Еще одна проблема старости – занятие, общение. Я много работал в дневном центре для пожилых (в США. – Прим. редакции) и видел там людей, с которыми встречался и раньше. Тогда им было некуда себя девать, и они сидели целыми днями дома, больные, полупогасшие, с кучей симптомов... Появился дневной центр, и они стали совсем другими: их тянет туда, они могут там чем-то заниматься, они кому-то там нужны, могут поговорить и повздорить друг с другом – а это жизнь! Они почувствовали, что нужны себе, друг другу, у них появляются планы и заботы на завтра, да и просто – одеться же нужно, не в халате же ехать… То, как человек проживает свой последний отрезок, очень важно. Какая старость – беспомощная или активная? Я помню свои самые сильные впечатления от пребывания за границей, в Венгрии в 1988 году – дети и старики. Дети, которых никто не волочит за руку и не грозится отдать милиционеру.

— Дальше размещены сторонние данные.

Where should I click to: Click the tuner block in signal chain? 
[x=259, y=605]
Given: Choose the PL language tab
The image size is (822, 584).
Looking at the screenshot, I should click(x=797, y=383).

И старики – ухоженные, чистенькие, сидят в кафе… Эта картина так сильно отличалась от того, что я видел в России…
Возраст и психотерапия
Психотерапевт может стать для пожилого человека каналом активной жизни. С ним можно обо всем говорить, вдобавок он еще и помогает. Одному из моих пациентов было 86 лет, он тяжело ходил. Чтобы помочь ему добраться до моего офиса, я заезжал за ним, по дороге мы о чем-то болтали, потом работали, и я отвозил его домой. И это было целое событие в его жизни. Вспоминаю другую свою пациентку, с болезнью Паркинсона. Казалось бы, при чем здесь психотерапия? Когда мы с ней встретились, она не могла сама встать со стула, не могла набросить на себя кофту, с поддержкой мужа кое-как выбиралась на скамеечку. Она нигде не бывала, иногда дети на руках относили ее в машину и увозили… Мы начали с ней работать и через полгода гуляли вокруг громадного дома под ручку: когда мы прошли первый раз полный круг – это была победа. Мы гуляли по 2–3 круга и занимались терапией по дороге. А потом они с мужем съездили на родину, в Одессу, и, вернувшись, она рассказала, что впервые в жизни там попробовала… водку. Замерзла, захотелось согреться: «Никогда не думала, что это так хорошо».
Потенциал даже у тяжелобольных людей огромный, душа может очень многое. Психотерапия в любом возрасте помогает человеку совладать с жизнью. Не победить ее, не переменить, а совладать с тем, что есть. А есть в ней все – гадость, грязь, боль, прекрасные вещи... Мы можем открыть в себе возможность не смотреть на все это только с одной стороны. Это не «избушка, избушка, встань к лесу задом, а ко мне передом». В психотерапии человек сам выбирает и набирается мужества видеть ее с разных сторон. Жизнь уже не попьешь, как в молодости, стаканами – да и не тянет. По глотку, не спеша, ощущая вкус каждого глотка».